子供らしい、ちょっとした独占欲なのかな。
「お姉ちゃんの名前は?」
「紅葉だ」
「いろは…。いろはお姉ちゃん」
「ああ」
「わたしね、いろはお姉ちゃんと仲良しになりたくて、一所懸命頑張ったの」
「そうか。よく頑張ったな」
「えへへ」
ゆっくり頭を撫でると、嬉しそうに抱きついてくる。
オレと仲良くなりたいから頑張った、か。
可愛いことを言ってくれる。
「早速、仲睦まじいようで。はい、おでんだよ」
「ありがとう。
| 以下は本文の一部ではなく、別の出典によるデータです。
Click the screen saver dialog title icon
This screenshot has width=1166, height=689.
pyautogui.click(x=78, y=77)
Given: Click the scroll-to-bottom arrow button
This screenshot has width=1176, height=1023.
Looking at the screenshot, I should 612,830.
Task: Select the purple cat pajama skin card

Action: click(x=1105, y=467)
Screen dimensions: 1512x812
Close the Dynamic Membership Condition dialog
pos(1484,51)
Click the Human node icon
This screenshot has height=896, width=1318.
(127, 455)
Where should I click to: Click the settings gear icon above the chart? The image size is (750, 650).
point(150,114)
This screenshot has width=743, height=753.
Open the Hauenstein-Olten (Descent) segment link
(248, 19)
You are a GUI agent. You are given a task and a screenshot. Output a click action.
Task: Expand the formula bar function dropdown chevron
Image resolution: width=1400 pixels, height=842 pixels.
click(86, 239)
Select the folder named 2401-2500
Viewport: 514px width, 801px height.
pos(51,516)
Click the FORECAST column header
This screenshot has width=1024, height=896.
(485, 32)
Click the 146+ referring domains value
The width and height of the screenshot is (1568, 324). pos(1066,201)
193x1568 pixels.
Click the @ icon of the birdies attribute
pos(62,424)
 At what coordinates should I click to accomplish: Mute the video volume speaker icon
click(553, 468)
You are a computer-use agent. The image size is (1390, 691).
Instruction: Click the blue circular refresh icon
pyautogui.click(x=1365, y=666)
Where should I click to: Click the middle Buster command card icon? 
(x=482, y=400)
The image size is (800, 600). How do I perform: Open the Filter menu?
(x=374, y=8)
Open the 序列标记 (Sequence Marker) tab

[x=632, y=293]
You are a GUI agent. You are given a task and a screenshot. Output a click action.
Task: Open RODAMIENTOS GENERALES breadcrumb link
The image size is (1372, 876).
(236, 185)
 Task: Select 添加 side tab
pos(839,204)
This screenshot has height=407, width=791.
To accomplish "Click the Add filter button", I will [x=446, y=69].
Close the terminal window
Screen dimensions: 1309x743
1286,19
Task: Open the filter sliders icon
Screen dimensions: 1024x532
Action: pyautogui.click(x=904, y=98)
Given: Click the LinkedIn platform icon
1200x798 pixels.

ほら、リュウも」
「遙お姉ちゃん、ありがと」
「どういたしまして。…紅葉、ごめんね。団長には厳重に注意しとくよ」
「いや、いいよ。あいつなりに、オレがヤゥトに馴染めるように考えてくれたんだと思う」
「そんな難しいこと、考えてないと思うよ~」
「まあ、そうかもな」
「ふふふ。じゃあ、ごゆるりと~」
そして、リュウの頭を軽く撫でると、遙は賑やかな広場の真ん中の方へ戻っていった。
「いろはお姉ちゃん、おでん食べよ」
「ああ、そうだな」
「わたしね、卵が好きなの」
「そうか。オレは大根かな」
「大根はね、茶色くなるまでしっかりしゅましてあるのが美味しいの。でも、まだあんまり茶色くないのも、結構美味しいの」
「ほぅ、なかなか渋いことを言うな」
「えへへ。桐華お姉ちゃんが言ってたの」
「…なるほどな」
「いろはお姉ちゃんは、銀狼さん?」
「ああ。リュウは?」
「わたしは、赤龍なの」
「そうか。赤龍か」
頬や手の甲にある赤い鱗に大きな翼。
そして、燃えるような"紅蓮の瞳"。
どうあっても見紛うことはないくらいの赤龍っぷりだった。
「"紅蓮の瞳"リュウだな」
「うん!いろはお姉ちゃんも知ってたんだ!」
「まあな。"紅蓮の瞳"は、綺麗で優しい龍だ。リュウみたいにな」
「えへへ」
「そして、家族想いで心の強い龍だ。リュウもそうか?」
「うん!」
「そうか。それなら良かった」
"守る強さ"を持つ龍。
ふふ、リュウもそうなんだろうな。